Start of Data section

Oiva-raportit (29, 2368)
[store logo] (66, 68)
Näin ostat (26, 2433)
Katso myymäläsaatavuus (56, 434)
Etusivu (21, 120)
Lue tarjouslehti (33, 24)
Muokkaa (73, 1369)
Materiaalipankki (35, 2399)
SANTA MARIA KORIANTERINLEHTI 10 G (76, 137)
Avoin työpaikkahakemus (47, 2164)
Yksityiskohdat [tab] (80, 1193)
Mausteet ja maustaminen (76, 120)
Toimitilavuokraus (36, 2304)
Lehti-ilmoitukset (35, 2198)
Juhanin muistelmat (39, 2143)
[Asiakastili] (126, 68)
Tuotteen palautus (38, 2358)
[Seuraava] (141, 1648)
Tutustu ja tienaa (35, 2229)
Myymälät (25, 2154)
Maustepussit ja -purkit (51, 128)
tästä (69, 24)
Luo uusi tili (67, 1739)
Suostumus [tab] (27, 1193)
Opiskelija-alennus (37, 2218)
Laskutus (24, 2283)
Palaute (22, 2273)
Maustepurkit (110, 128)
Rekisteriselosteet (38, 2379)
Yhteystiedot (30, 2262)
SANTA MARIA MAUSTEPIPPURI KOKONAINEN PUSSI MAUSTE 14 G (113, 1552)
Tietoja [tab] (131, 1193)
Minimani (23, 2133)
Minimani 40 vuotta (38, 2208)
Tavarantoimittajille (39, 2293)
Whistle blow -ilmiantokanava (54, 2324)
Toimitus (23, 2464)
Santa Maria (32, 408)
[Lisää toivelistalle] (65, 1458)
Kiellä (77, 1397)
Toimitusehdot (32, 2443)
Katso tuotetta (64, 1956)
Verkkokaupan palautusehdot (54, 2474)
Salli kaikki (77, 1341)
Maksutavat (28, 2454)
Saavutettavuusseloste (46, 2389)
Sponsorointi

End of Data section

- [Task objective]: Lines with the word "Katso" in them are the answer; report each one from the data.

- [Answer to the problem]:
Katso myymäläsaatavuus (56, 434)
Katso tuotetta (64, 1956)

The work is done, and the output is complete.